Is This Seat Taken
Rosalie McCracken
suppose you take my presence
               as an invitation:
headphones in, half-eaten plate,
               decaf-suspected coffee
                                                       yeah, i’m waiting on someone–
                he sits down.
asks me what i’m reading and
               i tell him.
                                                         do you like it?
there’s a scene that i think of.
               calenture; noun:
a phenomena where sailors slick
               with delirium
toss themselves like dolls
               overboard
what they see: meadows dalloped
               with polite flowers,
afflicted by their heat strokes.
what you see: a girl, she looks
               quiet and the
empty seat suggests she needs me,
               her limbs wilted
irises, outstretched, welcoming.
                                                          not really, no.

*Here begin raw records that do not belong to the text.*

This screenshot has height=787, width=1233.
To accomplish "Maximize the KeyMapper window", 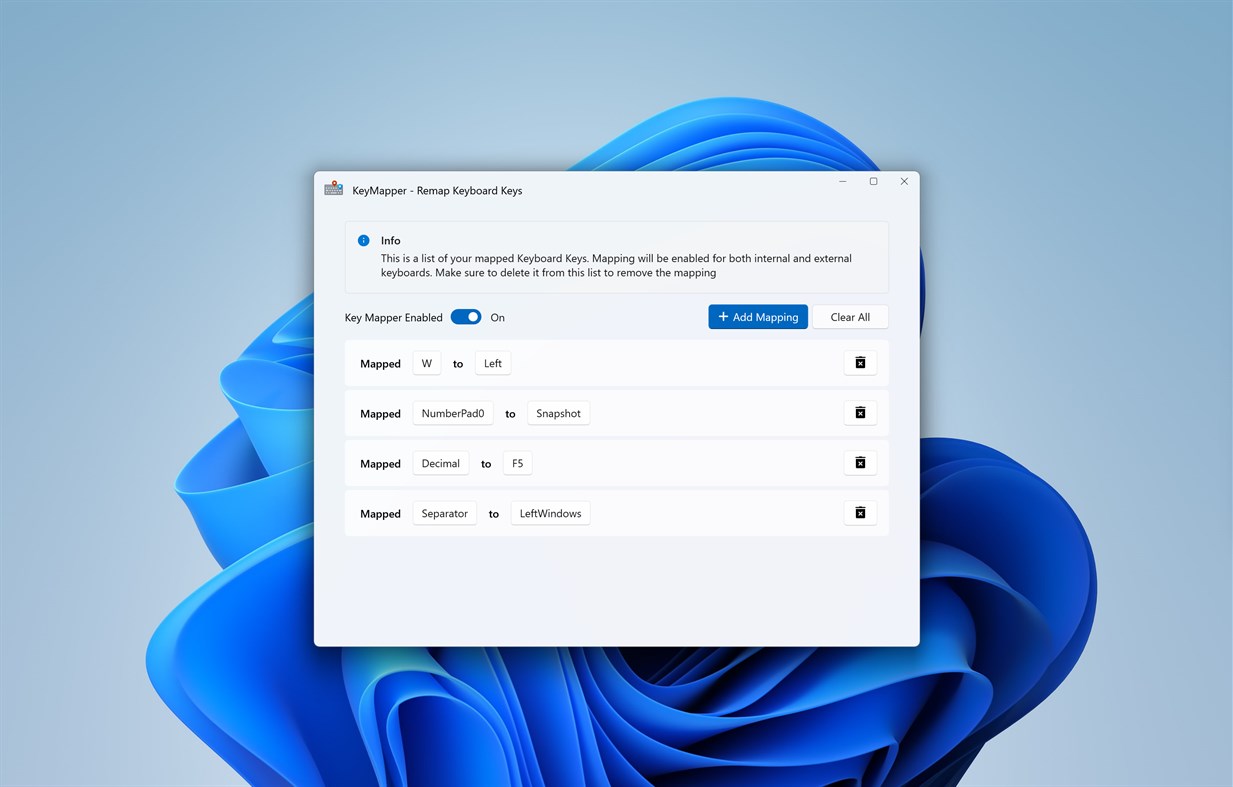I will click(x=873, y=181).
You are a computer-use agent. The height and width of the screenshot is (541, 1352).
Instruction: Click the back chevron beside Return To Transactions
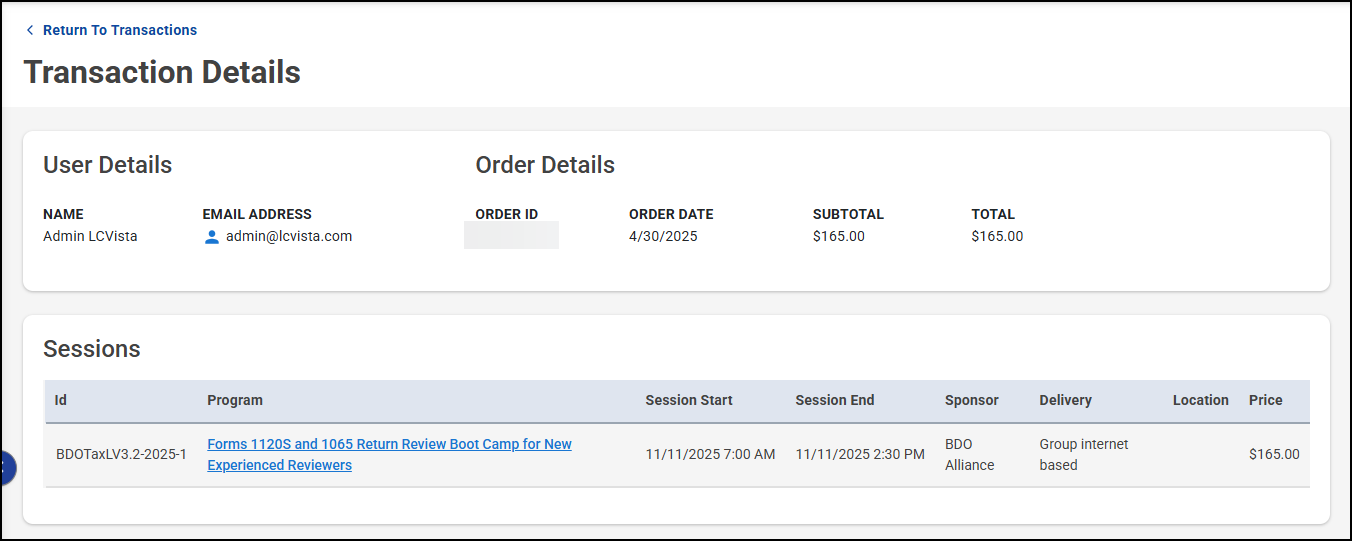point(30,30)
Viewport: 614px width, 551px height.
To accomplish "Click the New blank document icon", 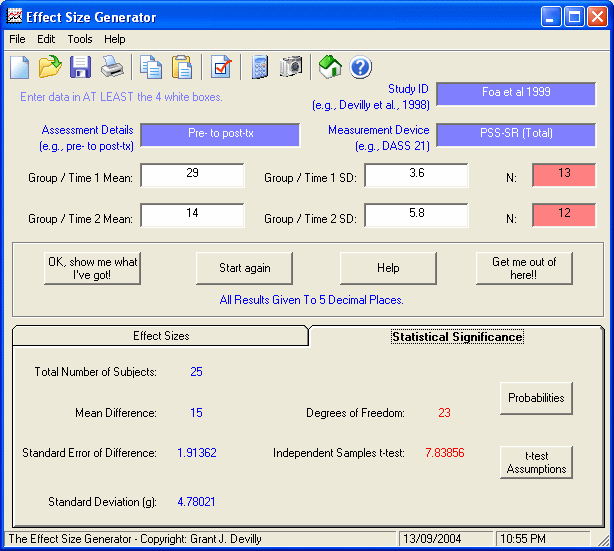I will (20, 67).
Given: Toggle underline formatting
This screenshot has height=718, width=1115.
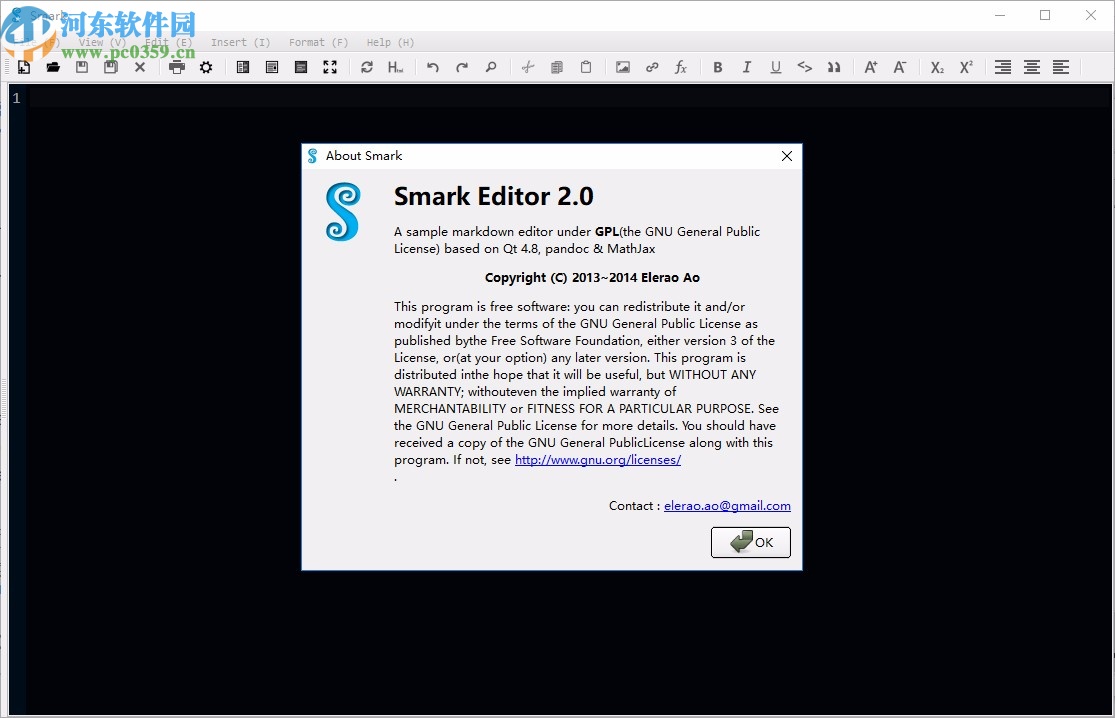Looking at the screenshot, I should 775,67.
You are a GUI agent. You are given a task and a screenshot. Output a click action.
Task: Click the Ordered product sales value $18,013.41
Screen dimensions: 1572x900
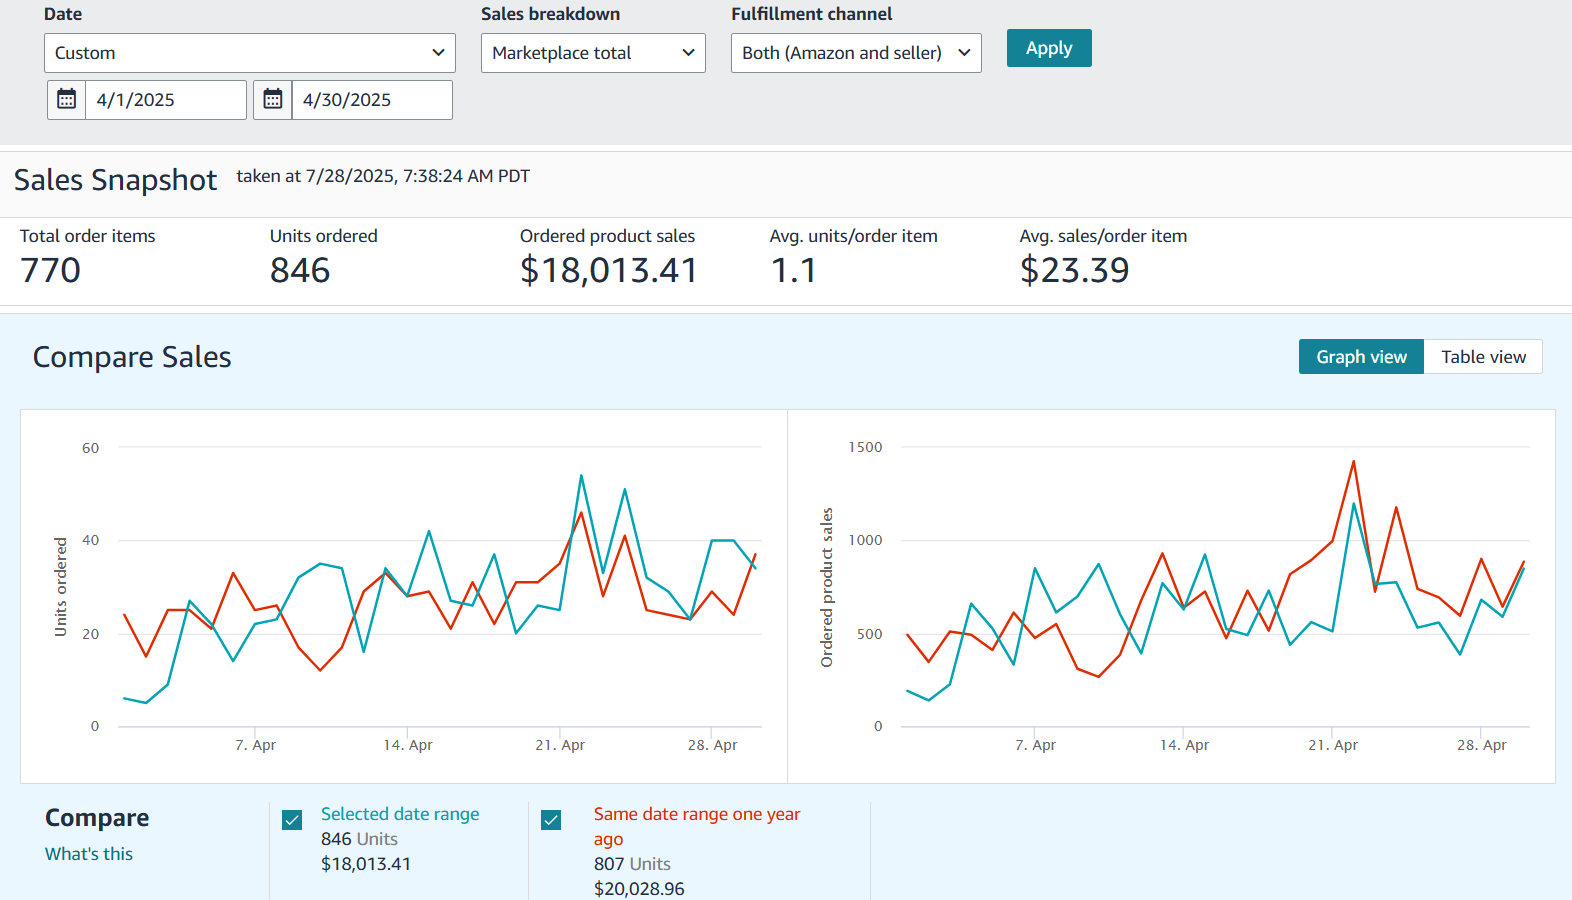(x=608, y=270)
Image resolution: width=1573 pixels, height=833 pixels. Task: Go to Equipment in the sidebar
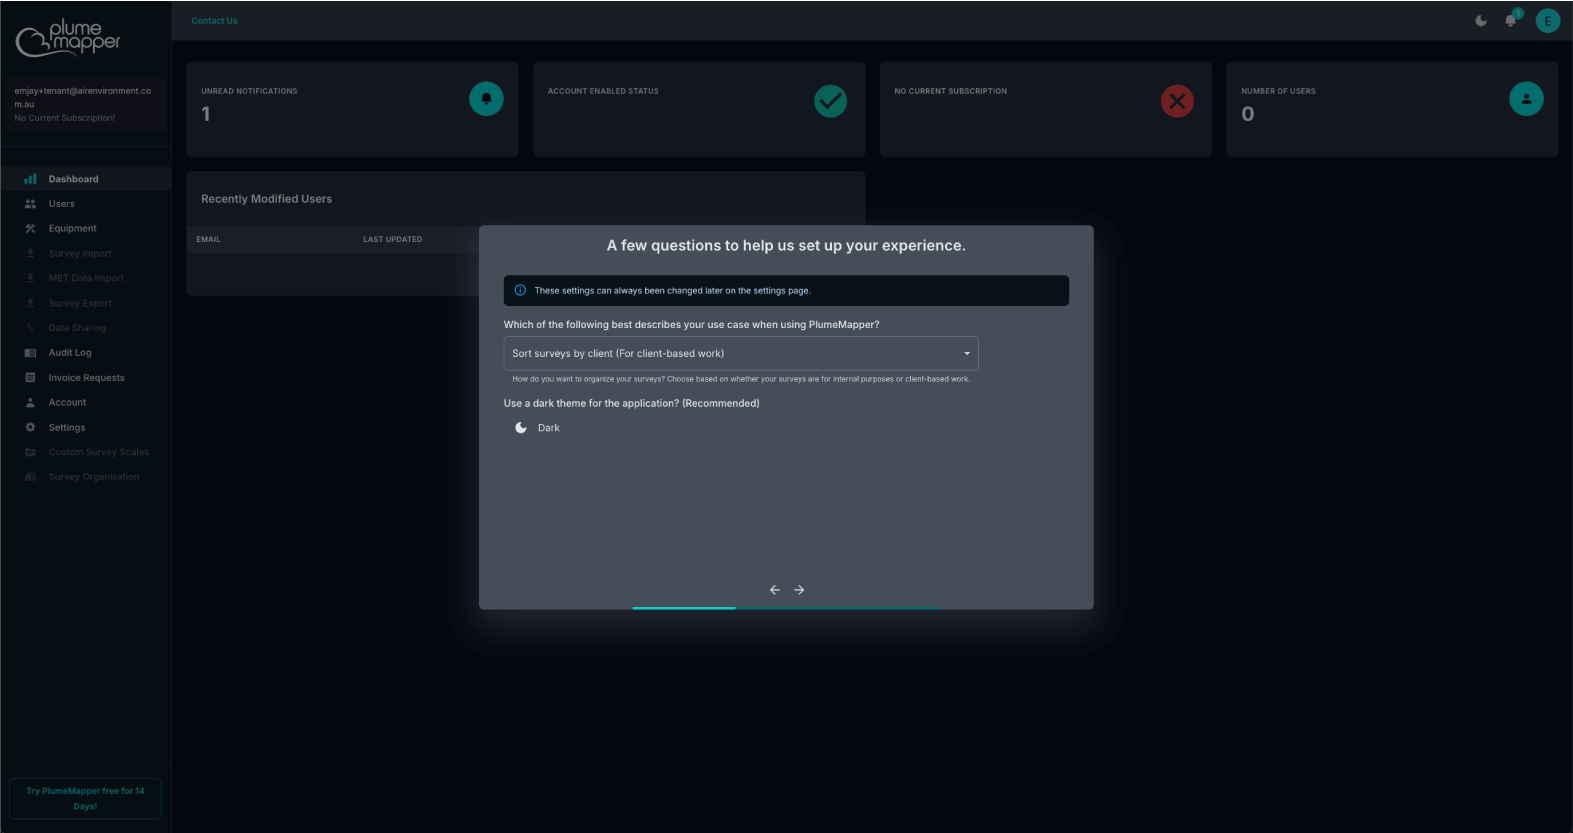click(72, 229)
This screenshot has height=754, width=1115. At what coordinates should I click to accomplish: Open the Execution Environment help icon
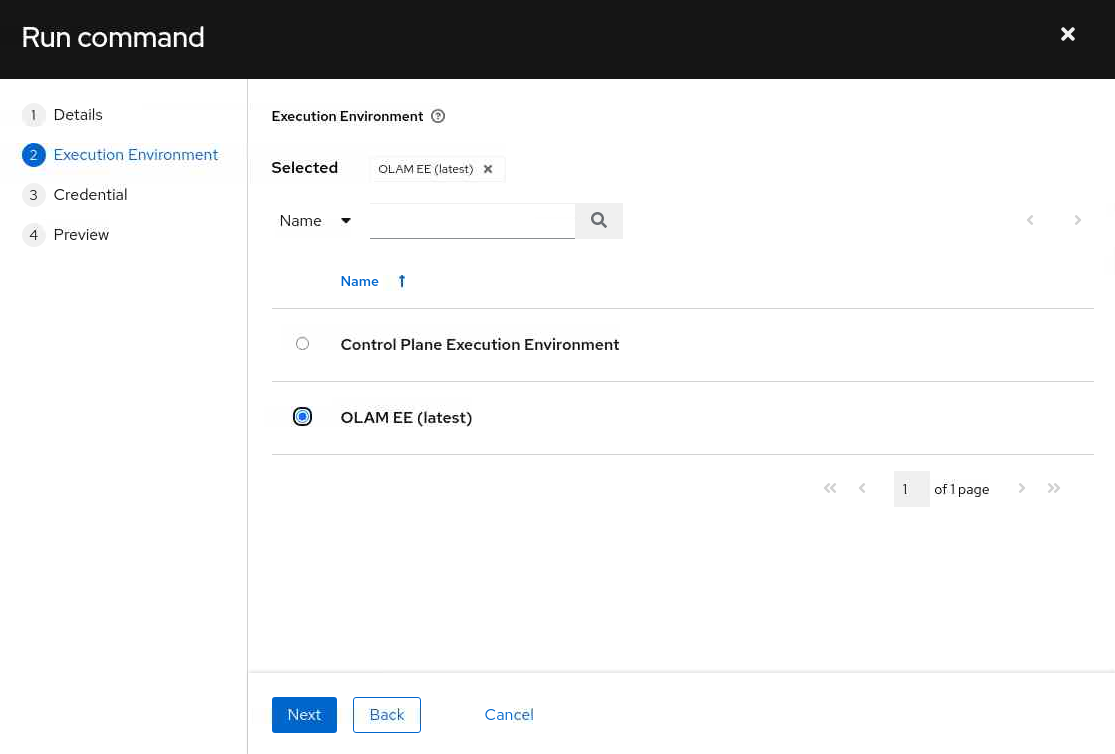pyautogui.click(x=438, y=116)
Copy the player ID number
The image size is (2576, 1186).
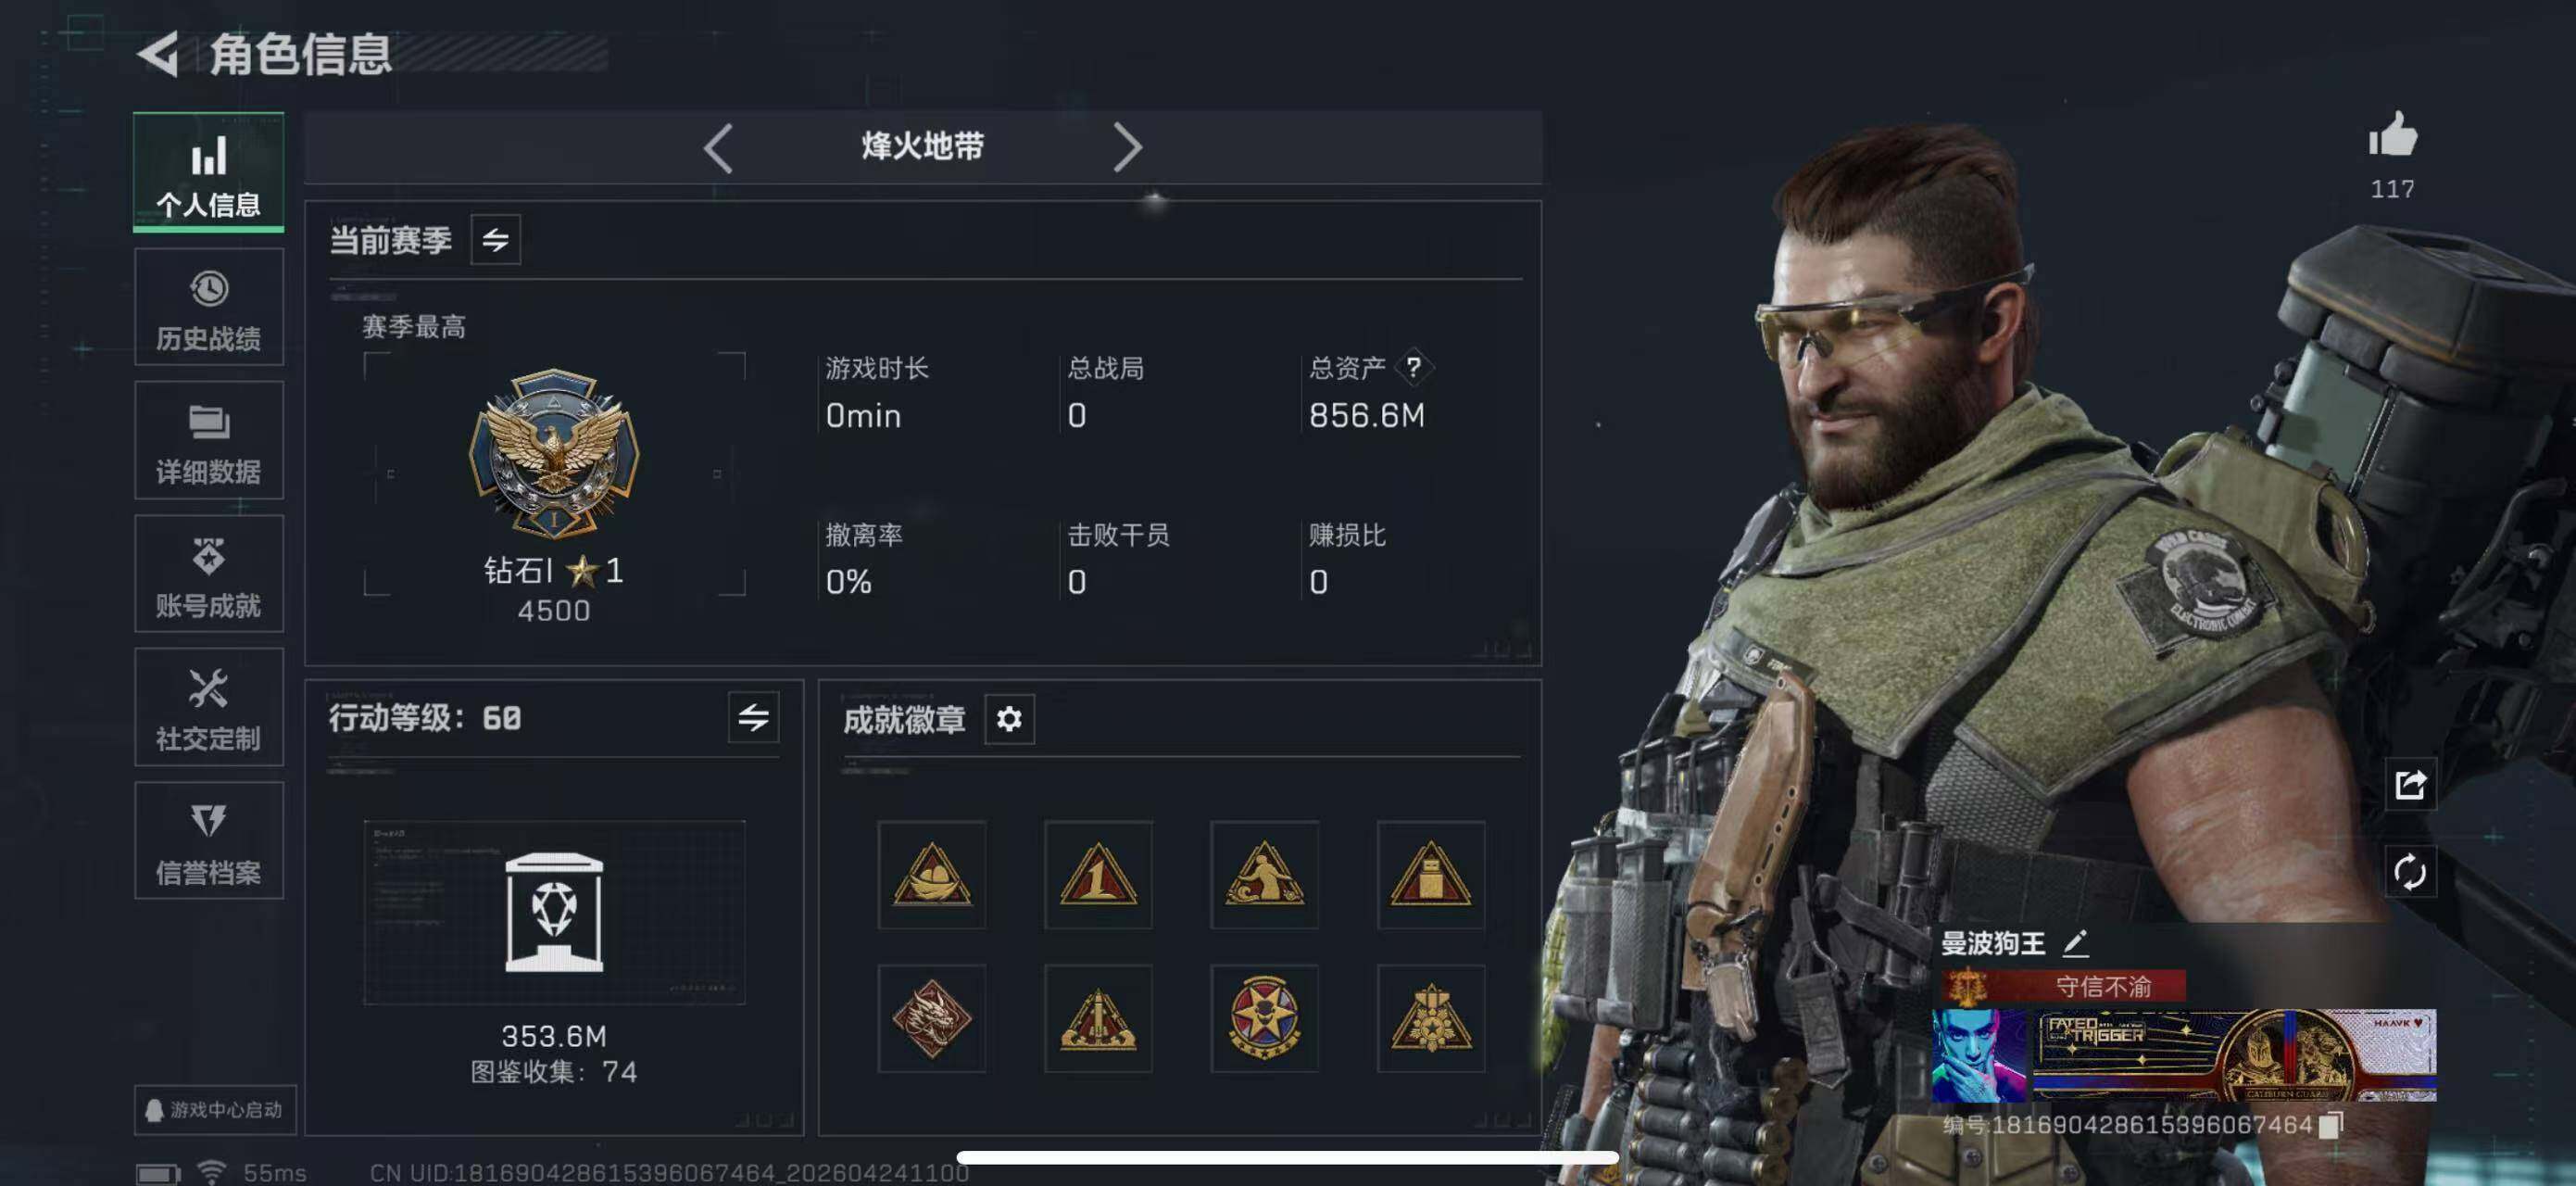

what I see: my wave-walloped skull,
               rotten forehead
fighting the tide. I believed that 9 years
               of swimming lessons
would teach me not to drown,
               that my body wouldn’t
be the anchor that it is.
                                                          i’m actually trying to finish this chapter for—
                                                          okay, i’ll let you finish, then.
standing, more a
               permission of freedom
than a sigh of defeat.
               before you leave
you spill my coffee, a brown puddle
               for me to sop up
and i do, with those shitty, thin
               cafe napkins,
between salty breaths, more a
               distress signal
than a laugh.
               i go home,
i retell the story, and
               i still insist
you didn’t do it on purpose.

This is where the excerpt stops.